資産が1000万だろうが、5000万だろうが、1億だろうが、お金に対する不安は消えません。

絶対に消えないです。

金額の問題ではないからです。

これから先も、株式市場では30%、40%という暴落が来る時があると思います。

リスクの高い商品なら50%落ちることだって、たくさん起きるはずです。

どこが天井でどこが底かなんて、誰にも予想できません。

先が読めない以上、不安がゼロになる日は来ないんです。

だから僕は、資産形成中の方には「コアは全世界株のインデックスでいい」という話をしています。

予想できないものを予想しようとせず、淡々と積み立てる。

その上で大事なのは、不安が消えないことを前提に、お金との付き合い方を設計することです。

不安を消そうとして貯め続けるのではなく、不安と共存しながら納得して使う。

ここが今日の出発点です。

実際、僕自身も不安が消えたわけではありません。

半年に一度、妻と資産の報告会をして、資産全体でインフレに負けていないかを確認しています。

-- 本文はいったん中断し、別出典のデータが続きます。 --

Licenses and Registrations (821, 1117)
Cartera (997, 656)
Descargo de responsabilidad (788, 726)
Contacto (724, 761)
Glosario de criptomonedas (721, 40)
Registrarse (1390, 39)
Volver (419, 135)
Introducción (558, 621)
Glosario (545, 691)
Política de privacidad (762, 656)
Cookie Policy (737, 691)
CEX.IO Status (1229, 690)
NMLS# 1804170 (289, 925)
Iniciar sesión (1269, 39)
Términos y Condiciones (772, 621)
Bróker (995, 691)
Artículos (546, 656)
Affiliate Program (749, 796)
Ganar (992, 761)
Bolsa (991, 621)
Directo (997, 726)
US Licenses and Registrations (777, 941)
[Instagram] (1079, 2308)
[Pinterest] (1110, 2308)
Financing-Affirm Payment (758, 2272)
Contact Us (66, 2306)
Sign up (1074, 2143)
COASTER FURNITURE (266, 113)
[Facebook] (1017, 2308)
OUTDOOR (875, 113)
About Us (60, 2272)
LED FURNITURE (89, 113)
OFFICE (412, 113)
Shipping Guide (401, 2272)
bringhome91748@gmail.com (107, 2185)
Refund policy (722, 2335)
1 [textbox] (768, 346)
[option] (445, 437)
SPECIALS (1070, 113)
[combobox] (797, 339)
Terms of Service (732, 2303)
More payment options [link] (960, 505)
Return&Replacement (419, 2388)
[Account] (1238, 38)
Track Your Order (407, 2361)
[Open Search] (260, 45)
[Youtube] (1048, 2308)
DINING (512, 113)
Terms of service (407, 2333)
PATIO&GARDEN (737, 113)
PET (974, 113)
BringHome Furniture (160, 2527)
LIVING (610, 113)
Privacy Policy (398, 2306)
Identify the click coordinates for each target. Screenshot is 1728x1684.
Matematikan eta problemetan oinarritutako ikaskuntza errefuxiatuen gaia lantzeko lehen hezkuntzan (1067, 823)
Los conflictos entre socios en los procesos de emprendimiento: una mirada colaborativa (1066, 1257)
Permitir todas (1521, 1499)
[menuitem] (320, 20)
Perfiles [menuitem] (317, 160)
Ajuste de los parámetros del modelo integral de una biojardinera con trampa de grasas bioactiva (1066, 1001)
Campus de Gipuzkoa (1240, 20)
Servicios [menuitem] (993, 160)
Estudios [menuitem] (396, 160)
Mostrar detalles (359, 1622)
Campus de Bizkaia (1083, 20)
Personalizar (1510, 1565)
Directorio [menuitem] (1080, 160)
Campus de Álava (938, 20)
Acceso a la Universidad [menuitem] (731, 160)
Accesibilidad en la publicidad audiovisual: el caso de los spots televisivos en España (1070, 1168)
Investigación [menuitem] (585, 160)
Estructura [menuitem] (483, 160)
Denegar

増やすことよりも、実質的な価値を守れているかを見るフェーズです。

それでも「これで絶対大丈夫」と思える日は来ません。

だからこそ、不安を消す競争から降りて、付き合い方を変えるほうが現実的なんです。

貯めるのが上手い人ほど、使うのが下手

もう一つ、はっきり言います。

お金を貯めるのが上手な人ほど、使うのが下手くそです。

僕も一緒です。

僕の配信を聞いてくださっている方は、真面目な方が多いと思います。

そして、将来に不安を感じている方が多い。

不安だからこそコツコツ貯められる。

これは立派な強みです。

ただ、その強みは裏返すと「使う練習をしてこなかった」ということでもあります。

『DIE WITH ZERO』という本でも語られていますが、資産形成にしっかり成功したアメリカの高齢者は、使い切れないほどのお金を残したまま人生を終えていくケースが多いそうです。

新NISAでコツコツ積み立てている今の日本の世代も、同じ道をたどる可能性が高いと僕は思っています。

散財しろという話ではありません。

使う癖は、急にはつきません。

だから、少しずつ使っていく練習を、資産形成中の今から始めておいたほうがいいんです。これはセミリタイア5年目の僕が、実際にやりながら痛感していることです。

使う練習といっても、大げさなことは要りません。

暑い日にクーラー代をケチらない。

これも立派な使う練習です。

電気代を惜しんで熱中症で倒れて病院に行くほうが、よほどお金がかかります。

命と健康を守る支出を「もったいない」と感じてしまう感覚こそ、貯め上手の人が最初に手放すべきものだと思います。

子供にお金を残しても、いいことはない

言い切りにくいテーマですが、あえて言います。

子供にお金を残しても、いいことはあまりないです。

もちろん、ご家庭の環境はそれぞれなので絶対ではありません。

それでも、極力自分で使ったほうがいいと僕は思っています。

僕は両親をガンで亡くしていて、相続人を3人分経験しました。

その立場で正直に言うと、親のお金が欲しいなんて思ったことはありませんでした。

「あるならもらう」くらいの感覚です。

それよりも、親が楽しそうに生活している姿のほうが、子供としてはずっと嬉しいんです。

皆さんの立場で考えてみてください。

お父さんやお母さんが、自分を犠牲にしてお金を貯めまくっている姿を見て、嬉しいですか。

嬉しくないと思うんですよね。

三つ子の魂百までではないですが、親が楽しそうに生活できている姿を見せることこそが、子供への一番の贈り物であり、一番の教育だと僕は思います。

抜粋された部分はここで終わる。